Puiser à une telle source pour trouver son inspiration est tentant pour une chorégraphe. Encore faut-il avoir le cran de se jeter à l’eau, sans craindre de se noyer. Hear Eyes Move prouve que la minutieuse préparation du projet par la chorégraphe a porté ses fruits. Et comme ils sont savoureux !

L’intensité de la pièce tient aussi à la présence sur scène de la pianiste Cathy Krier. Enchaîner les 18 études d’affilée, plusieurs soirs de suite, est une gageure. A ma connaissance, c’était une première pour le Luxembourg. Mais on connaît le goût et le talent de Cathy Krier pour s’intégrer dans des projets scéniques un peu fou, sans parler de sa passion pour Ligeti. La proposition d’Elisabeth Schilling ne pouvait que la tenter.

La pianiste relève le défi haut la main, dans une interprétation envoûtante qui reflète sa maîtrise de l’architecture musicale complexe de la pièce du compositeur hongrois. Elle ouvre de multiples fenêtres sonores, très contrastées, dans lesquels s’engouffrent les danseurs pour dessiner un superbe tableau où se tissent les liens du geste et de la musique.

Un invisible fil

La pièce se déploie par chapitres, entrecoupés de respirations durant lesquelles les danseurs continuent à danser sans musique, ou vice-versa. Ce travail de transition, très soigné, offre la tension qui donne un cadre à l’ensemble.
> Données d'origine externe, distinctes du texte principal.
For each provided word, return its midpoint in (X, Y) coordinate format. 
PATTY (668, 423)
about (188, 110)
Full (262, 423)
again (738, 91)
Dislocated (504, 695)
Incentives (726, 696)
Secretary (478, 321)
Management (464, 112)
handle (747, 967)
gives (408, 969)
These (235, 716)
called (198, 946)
Sur la scène blanche, les cinq interprètes sont vêtus d’une tenue noire relevée par différentes couleurs distinctives (signée Michèle Tonteling, comme la superbe scénographie). Elisabeth Christine Holth, Piera Jovic (qui dévoile ici toute sa technicité, au-delà de la présence scénique qu’on lui connaît déjà), Brian Ca, Valentin Ganiot, Natalia Gabrielczyk et Cree Barnett-Williams semblent reliés par quelque fil invisible qui les maintient dans un subtil jeu d’interactions, en résonnance avec la musique. Lorsque celle-ci se fait plus dense, les corps se regroupent en matériau compact. Lorsqu’elle s’allège, les fils semblent se distendre dans une géométrie en expansion, autorisant la formation de solos ou duos qui évoluent dans l’espace, au diapason du flux sonore.

Corps multiple

Ce même travail de texture se retrouve dans les gestes. Les mouvements sont précisément dessinés par des corps extrêmement agiles et réactifs qui pivotent, se courbent ou se tendent en extension. Les gestes font la part belle aux bras et aux rotations. Il sont le plus souvent aérien, comme projetés vers les deux rampes blanches qui s’élèvent en fond de scène (l’une dans l’axe des danseurs, l’autre dans celui du piano). Il y a aussi des arrêts des corps au sol, comme des parenthèses de temps suspendu.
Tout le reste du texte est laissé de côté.